The person holding the mic now had my full attention. I was waiting for him to redeem himself before I would call him a preacher again. He did not. Another shocker had come before I had recovered from the first one. “You will be a millionaire by the end of this week,” the man on the podium roared, “the Lord spoke to me, and I see it in your future.” What surprised me was that he said it without batting an eye. “Madness,” I whispered to myself, “Utter madness.”
The intrigue that I had first felt flew right out of me and anger took its place. I felt as if I would jump out of my seat, stand on it and then tell this insufferable man what a fraud he is. I did not. Adults would not take kindly to it even if it were the truth. I tried to look at my mum. She looked away. She knew that this Church is not for us. We are Catholics. I never heard such reckless preaching from a Catholic priest. I had no choice but to keep quiet and listen. Troubles can make you search for answers where none exists and my mother was searching for answers.
Time for the offering came, and the fraud adopted a greedy tone almost immediately. He reminded the congregation of few Bible verses that emphasized the need for giving so that they could receive. It was a classic set-up. Make them believe that a million is on the way and then ask them to give you a few hundreds. “How naïve can adults get?” I thought, “This ‘preaching’ is nothing but daylight robbery.” Then I started seeing ushers handing envelopes to everyone. My mother got one and I got one. I opened mine quickly to see what was in it. It was empty.
“Put your sacrifice to the Lord in that envelope and shake it proudly,” the robber said, “The Lord gives to those who sacrifice in his name.” I laughed silently and then I asked myself, “Why steal with a gun when stealing from such people is so easy? Thieves need to reconsider their strategies.” Nobody would dare put a coin in that envelope. Shaking coins would make a conspicuous jingling sound while shaking one coin would still be noticeable, as one end of the envelope would swing from side to side. No one wants to appear poor or selfish, so it is putting either nothing inside the envelope or a note. He was a genius. The crook delivering the sermon was the greatest hustler I had come across by that time.

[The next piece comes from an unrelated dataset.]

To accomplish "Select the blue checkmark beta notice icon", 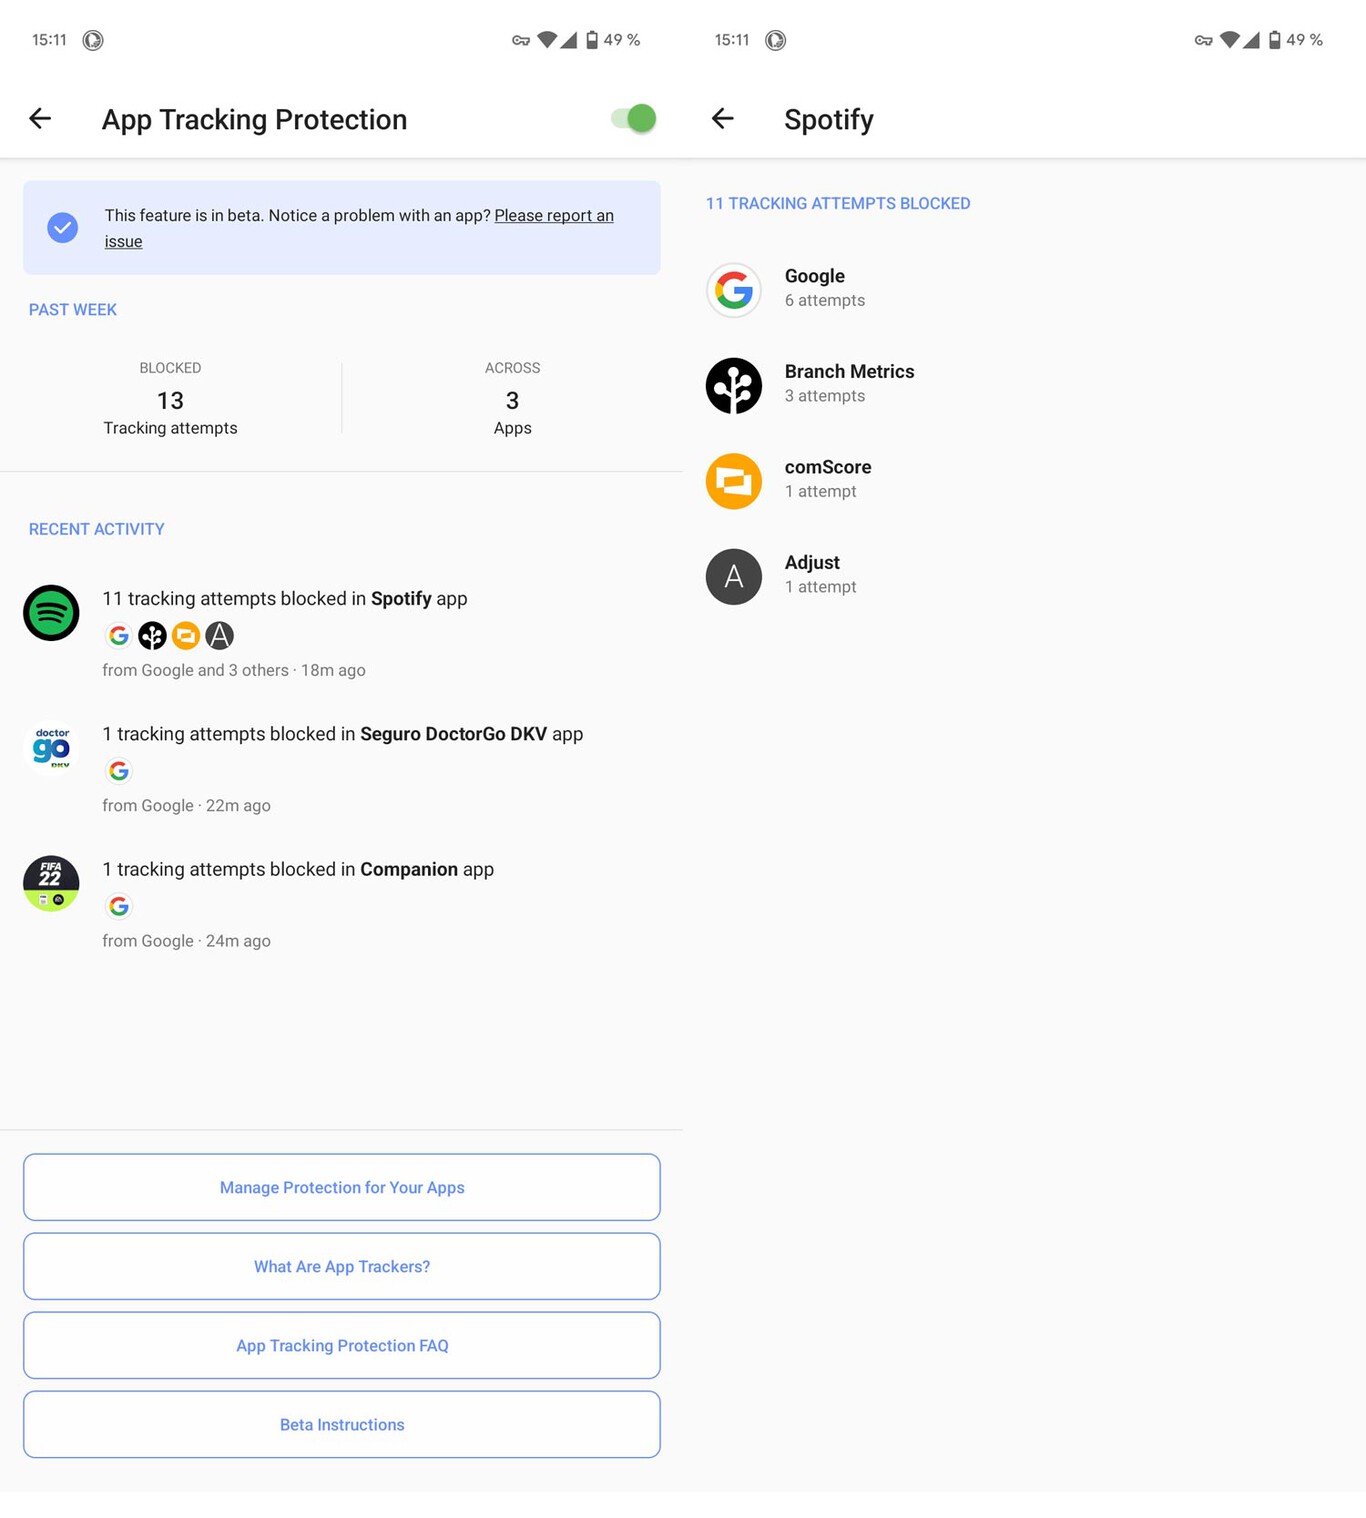I will tap(62, 227).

We got home, and I could not wait to tell my siblings what I saw. The summary of my story was that the Chapel was not a Church, and we should thank God that we are Catholics. My mother said that she would still go to Winners, and that was okay, but I said that would no longer go with her to that place. Eventually, she would accept that salvation was not to come from there, and if it was, we did not want it. As for my aunt, well, that is another story for another day.